Commit Graph

15 Commits

Author SHA1 Message Date
curo1305 95c7ed786a feat(06.2-03): backend — cloud-aware delete routing + skip_quota + remove_only param
- storage.delete_document gains skip_quota=False param; quota decrement gated on it
- DELETE /api/documents/{id} gains remove_only=bool query param
- Cloud docs (storage_backend != minio): attempt cloud backend delete_object first
  - On failure: return HTTP 200 {success: false, cloud_delete_failed: true} (not 4xx)
  - On success or remove_only: delete DB row with skip_quota=True
- Cloud creds/exception message never included in response body (T-06.2-03-02)
- Promote 3 xfail stubs to real tests (propagates, failure, remove_only)

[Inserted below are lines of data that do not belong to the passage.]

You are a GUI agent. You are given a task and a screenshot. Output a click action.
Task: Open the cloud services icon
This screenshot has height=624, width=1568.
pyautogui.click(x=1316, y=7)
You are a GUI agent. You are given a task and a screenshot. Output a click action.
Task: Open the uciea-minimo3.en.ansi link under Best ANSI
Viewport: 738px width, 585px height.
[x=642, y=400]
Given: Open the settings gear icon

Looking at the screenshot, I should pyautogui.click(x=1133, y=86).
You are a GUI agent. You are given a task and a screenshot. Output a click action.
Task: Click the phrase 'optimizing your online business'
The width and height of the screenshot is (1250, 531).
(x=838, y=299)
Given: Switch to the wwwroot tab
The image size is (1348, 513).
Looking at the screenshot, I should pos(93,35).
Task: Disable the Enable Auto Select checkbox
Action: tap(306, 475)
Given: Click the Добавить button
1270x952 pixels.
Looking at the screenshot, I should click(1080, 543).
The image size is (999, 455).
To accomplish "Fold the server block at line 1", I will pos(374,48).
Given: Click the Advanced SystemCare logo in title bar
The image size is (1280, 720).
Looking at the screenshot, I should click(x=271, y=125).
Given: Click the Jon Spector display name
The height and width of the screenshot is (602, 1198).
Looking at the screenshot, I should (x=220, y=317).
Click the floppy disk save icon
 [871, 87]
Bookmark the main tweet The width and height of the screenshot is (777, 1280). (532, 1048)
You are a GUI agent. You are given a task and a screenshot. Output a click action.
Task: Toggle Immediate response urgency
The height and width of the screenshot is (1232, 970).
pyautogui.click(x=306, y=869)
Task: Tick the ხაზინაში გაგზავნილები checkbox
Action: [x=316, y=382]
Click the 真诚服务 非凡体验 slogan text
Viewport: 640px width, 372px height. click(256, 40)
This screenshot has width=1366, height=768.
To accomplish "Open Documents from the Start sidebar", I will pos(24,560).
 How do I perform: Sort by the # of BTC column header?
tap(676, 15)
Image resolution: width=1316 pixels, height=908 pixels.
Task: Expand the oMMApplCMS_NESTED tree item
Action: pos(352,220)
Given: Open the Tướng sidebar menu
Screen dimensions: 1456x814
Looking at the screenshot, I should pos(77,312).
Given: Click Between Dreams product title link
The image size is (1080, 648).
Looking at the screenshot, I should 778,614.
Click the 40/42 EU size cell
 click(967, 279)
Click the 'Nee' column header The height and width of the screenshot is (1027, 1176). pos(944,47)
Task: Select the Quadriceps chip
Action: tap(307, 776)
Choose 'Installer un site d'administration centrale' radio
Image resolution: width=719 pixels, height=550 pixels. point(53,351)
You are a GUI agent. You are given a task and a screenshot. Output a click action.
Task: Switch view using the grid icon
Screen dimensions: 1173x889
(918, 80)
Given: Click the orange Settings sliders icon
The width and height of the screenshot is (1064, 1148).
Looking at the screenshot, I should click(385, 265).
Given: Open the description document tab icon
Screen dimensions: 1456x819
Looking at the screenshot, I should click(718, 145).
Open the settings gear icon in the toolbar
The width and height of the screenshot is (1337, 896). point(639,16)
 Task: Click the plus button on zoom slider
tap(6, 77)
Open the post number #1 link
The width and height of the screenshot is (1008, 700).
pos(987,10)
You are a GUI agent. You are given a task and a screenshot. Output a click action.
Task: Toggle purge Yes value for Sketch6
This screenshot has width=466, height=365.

Co-Authored-By: Claude Sonnet 4.6 <noreply@anthropic.com>
2026-05-31 15:09:44 +02:00
curo1305 bf7d86184d fix(documents): normalize UUID to undashed hex in raw SQL quota UPDATE
str(uuid) returns dashed format (xxxx-xxxx-…) which mismatches SQLite's
CHAR(32) storage (undashed hex). Replace with .replace('-', '') so the
WHERE clause matches in both SQLite (tests) and PostgreSQL (production).

Co-Authored-By: Claude Sonnet 4.6 <noreply@anthropic.com>
2026-05-30 18:57:02 +02:00
curo1305 b1a136b5be fix(05-12): resolve 3 critical code review findings
CR-01: add `except HTTPException: raise` before broad except in
stream_document_content — prevents 503 (reconnect prompt) from being
swallowed and replaced with misleading 502

CR-02: move pre-flight credential checks BEFORE Redis setex in
oauth_initiate — no orphan state tokens written for unconfigured providers;
also adds onedrive_tenant_id to OneDrive pre-flight condition (WR-02)

CR-03: add CLOUD_CREDS_KEY to celery-worker environment in docker-compose.yml
— worker cannot decrypt cloud credentials without this key; every cloud
document task was silently failing at runtime

WR-03: assert Redis store empty after 400 pre-flight responses in both
new tests — confirms no token leak on misconfigured-provider requests

Co-Authored-By: Claude Sonnet 4.6 <noreply@anthropic.com>
2026-05-30 18:04:09 +02:00
curo1305 10175ee4b5 fix(05-12): close 3 UAT gaps — OAuth 400 preflight, 502 cloud fallback, upload hint
- oauth_initiate: pre-flight check returns 400 with env-var hint when
  GOOGLE_CLIENT_ID/SECRET or ONEDRIVE_CLIENT_ID/SECRET are not configured,
  preventing opaque MSAL/OAuth library 500 errors on misconfigured servers
- stream_document_content: broad except-clause catches non-CloudConnectionError
  exceptions and returns 502 with user-friendly message (was raw 500)
- docker-compose.yml: add volumes: - ./backend:/app to celery-worker so code
  changes are picked up by docker compose restart without a rebuild
- CloudStorageView: upload hint paragraph directs users to navigate into a
  cloud folder; no DropZone added (no folder context at overview level)
- 3 new backend tests pass; 2 existing tests patched with credential monkeypatch;
  full suite: 293 passed, 0 new failures, 1 pre-existing (test_extract_docx)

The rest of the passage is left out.